Draadloze regenmeter
• Druk beide sluitingen van de regenmeterafdekking (32) aan
de zijkanten tegelijkertijd naar binnen en neem de afdekking
van de regenmeter (30) weg.
• Open het batterijvakje (35) naast de wip (34) en plaats
twee AAA Micro-batterijen met de polen (+) en (-) in de
juiste richting.
• Sluit vervolgens het deksel van het batterijvakje weer
• Plaats nu de regenmeterafdekking (30) weer terug en
druk deze naar beneden totdat beide sluitingen van de
regenmeterafdekking (32) aan de zijkanten zijn vastgeklikt.
Basisstation
• Verwijder de beschermfolie van de display (1).
• Open het batterijvakje (23) en plaats twee AAA Micro-
batterijen met de polen (+) en (-) in de juiste richting.

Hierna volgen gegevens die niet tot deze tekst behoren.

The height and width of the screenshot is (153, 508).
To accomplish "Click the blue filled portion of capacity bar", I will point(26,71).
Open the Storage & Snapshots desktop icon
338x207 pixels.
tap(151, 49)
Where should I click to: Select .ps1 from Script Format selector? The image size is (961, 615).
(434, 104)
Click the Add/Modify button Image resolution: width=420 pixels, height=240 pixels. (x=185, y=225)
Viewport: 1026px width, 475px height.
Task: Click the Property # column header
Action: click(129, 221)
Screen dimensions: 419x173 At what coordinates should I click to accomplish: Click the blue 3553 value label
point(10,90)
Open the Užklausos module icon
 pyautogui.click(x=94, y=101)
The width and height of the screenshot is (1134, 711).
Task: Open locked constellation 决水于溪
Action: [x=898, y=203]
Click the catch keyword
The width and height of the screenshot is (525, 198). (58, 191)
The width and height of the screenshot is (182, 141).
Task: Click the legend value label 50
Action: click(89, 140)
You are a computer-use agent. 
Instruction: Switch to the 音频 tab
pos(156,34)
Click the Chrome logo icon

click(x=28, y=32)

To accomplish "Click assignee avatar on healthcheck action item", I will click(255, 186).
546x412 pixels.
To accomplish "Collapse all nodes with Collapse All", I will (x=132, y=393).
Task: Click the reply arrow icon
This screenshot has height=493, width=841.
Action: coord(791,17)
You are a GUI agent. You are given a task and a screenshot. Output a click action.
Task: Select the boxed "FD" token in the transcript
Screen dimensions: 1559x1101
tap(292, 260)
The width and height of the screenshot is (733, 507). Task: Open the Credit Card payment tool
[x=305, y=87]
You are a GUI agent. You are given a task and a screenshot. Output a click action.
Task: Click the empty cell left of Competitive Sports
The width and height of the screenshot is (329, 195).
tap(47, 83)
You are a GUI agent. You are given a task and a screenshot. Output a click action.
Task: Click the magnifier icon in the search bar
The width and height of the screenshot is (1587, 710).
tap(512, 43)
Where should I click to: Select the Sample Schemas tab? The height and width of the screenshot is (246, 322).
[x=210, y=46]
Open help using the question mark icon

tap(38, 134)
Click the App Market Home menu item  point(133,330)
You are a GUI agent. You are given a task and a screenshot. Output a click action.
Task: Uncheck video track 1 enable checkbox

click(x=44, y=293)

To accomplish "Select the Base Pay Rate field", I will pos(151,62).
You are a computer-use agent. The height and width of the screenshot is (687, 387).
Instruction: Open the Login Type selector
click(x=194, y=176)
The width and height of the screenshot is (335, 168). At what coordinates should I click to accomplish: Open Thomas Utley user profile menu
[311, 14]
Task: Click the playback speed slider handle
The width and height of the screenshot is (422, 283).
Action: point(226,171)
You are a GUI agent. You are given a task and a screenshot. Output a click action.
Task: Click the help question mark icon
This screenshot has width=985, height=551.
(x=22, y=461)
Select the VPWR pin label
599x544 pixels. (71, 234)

• Sluit vervolgens weer het deksel van het batterijvakje.
4.2 Batterijen vervangen
Aanwijzing
• Denk er na het vervangen van de batterijen van het meet-,
basisstation of de draadloze regenmeter steeds aan dat
er een nieuwe synchronisatie van deze stations moet
worden uitgevoerd.
• Verwijder daartoe de batterijen uit het andere station en
plaatst ze opnieuw of vervang ze ook als dat nodig is.
Meetstation
• Open het batterijvakje (29), verwijder de lege batterijen,
voer deze volgens de lokale milieuvoorschriften af en
plaats twee nieuwe AA Mignon-batterijen. Let daarbij op
de juiste polariteit van (+) en (-). Let daarbij op de juiste
polariteit van (+) en (-). Sluit vervolgens het deksel van het
batterijvakje weer.
Draadloze regenmeter
• Druk beide sluitingen van de regenmeterafdekking (32) aan
de zijkanten tegelijkertijd naar binnen en neem de afdekking
van de regenmeter (30) weg.
• Open het batterijvakje (35) naast de wip (34), verwijder
de lege batterijen, voer deze volgens de lokale
milieuvoorschriften af en plaats twee nieuwe AAA Micro-
batterijen. Let daarbij op de juiste polariteit van (+) en (-).
Sluit vervolgens het deksel van het batterijvakje weer.
• Plaats nu de regenmeterafdekking (30) weer terug en
druk deze naar beneden totdat beide sluitingen van de
regenmeterafdekking (32) aan de zijkanten zijn vastgeklikt.
Basisstation
• Open het batterijvakje (23), verwijder de lege batterijen,
voer deze volgens de lokale milieuvoorschriften af en
plaats twee nieuwe AAA Micro-batterijen. Let daarbij op
de juiste polariteit van (+) en (-). Let daarbij op de juiste
polariteit van (+) en (-). Sluit vervolgens het deksel van het
batterijvakje weer.
5. Montage
Waarschuwing
• Schaf speciaal resp. geschikt montagemateriaal bij
de vakspecialist aan voor de montage aan de daartoe
bestemde wand.
• Vergewis u ervan dat er geen defecte of beschadigde
onderdelen worden gemonteerd.
• Tijdens de montage nooit geweld of grote kracht
gebruiken. Dit kan het product beschadigen.